The temperate forests of Canada or Northern Europe may have much more in common with the tropical rainforests of Southeast Asia or South America than previously believed, according to a research group including a University of Arizona ecologist.
The assertion, published as the cover article in the journal Science, is focused on the concept of “beta-diversity” – a measure of the change in species composition between two sites, such as neighboring patches of forest. High beta-diversity means that two given sites have few species in common.
Typically, beta-diversity increases when moving further from the poles toward the equator, often leading ecologists to conclude that there is something inherently different about the ecology of the tropics that leads to greater turnover of tropical species from place to place.

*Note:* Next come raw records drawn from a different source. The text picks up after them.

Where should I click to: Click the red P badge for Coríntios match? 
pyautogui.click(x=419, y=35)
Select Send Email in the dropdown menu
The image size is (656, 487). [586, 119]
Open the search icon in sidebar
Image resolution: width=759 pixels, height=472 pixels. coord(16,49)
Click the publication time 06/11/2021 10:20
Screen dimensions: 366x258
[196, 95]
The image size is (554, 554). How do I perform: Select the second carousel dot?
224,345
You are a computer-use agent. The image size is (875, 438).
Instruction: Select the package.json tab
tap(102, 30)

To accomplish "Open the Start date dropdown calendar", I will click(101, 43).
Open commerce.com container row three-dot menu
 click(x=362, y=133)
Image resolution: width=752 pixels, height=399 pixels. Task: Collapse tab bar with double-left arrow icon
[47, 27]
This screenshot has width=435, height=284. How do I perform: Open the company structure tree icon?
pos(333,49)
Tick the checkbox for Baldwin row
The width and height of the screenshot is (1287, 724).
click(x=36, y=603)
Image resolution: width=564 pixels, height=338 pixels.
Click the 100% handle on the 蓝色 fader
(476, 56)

But a group led by Nathan J.B. Kraft, a postdoctoral fellow at the University of British Columbia’s Biodiversity Research Centre, challenged this interpretation, using an extensive dataset of tree inventories from around the world and archived at UA.
Brad Boyle, a postdoctoral fellow in Brian Enquist’s lab at the UA’s department of ecology and evolutionary biology, supplied data he collected along transects in mountain ranges in Ecuador.
“The problem that has plagued ecology for a long time has been that local samples only measure how many species are found in that particular patch,” Boyle said. “But the explanation for the diversity gradient along latitudes seems to lie within the processes that govern patterns of speciation and extinctions across large geographical scales.”
For example, even though scientists don’t know this yet for sure, it could be that extinction rates are greater in higher latitudes compared to the tropics.
Using computer modeling, they demonstrated that current patterns of beta-diversity in the tropics and the temperate zone are much more similar than ecologists once thought.
Kraft and colleagues found that the crucial factor in shaping beta-diversity at large scales is how many species are present in the region in the first place.
Once they accounted for these differences, the resulting beta-diversity patterns were the same in forests at tropical and temperate latitudes. They found the same consistency between high and low elevations in mountain regions.
“It was believed that something ‘extra’ must be going on in the ecology of the tropics to produce greater beta diversity there,” said Kraft, who will become an assistant professor at the University of Maryland next year.
“We now see that the patterns can all be explained not by current ecological processes, unfolding over one or two generations, but by much longer-term historical and geologic events,” Kraft added.
Boyle said: “Despite hundreds of studies and decades of research, scientists still have a hard time getting a grip on explaining the latitudinal diversity gradient. With this paper, we are now able to isolate true beta diversity from sampling artifacts and are limited merely by data.”
He also said: “With the huge biodiversity databases currently coming online, we are at the brink of having enough data to test whether the pattern we observed holds up at larger scales as well.”
Kraft’s group included researchers from institutions in the U.S., Canada, Panama and New Zealand and was supported by the U.S. National Center for Ecological Analysis and Synthesis and the U.S. National Science Foundation.
“We were surprised to see that the causes of these patterns might actually be a lot more simple and share a lot more in common than we first thought,” Kraft said.
“For decades now, ecologists have gone to the tropics to try to explain the often incredibly high diversity found there,” Kraft also said. “But what our results show is that the same ecological mechanisms might operate in similar ways in Costa Rica and Calgary.”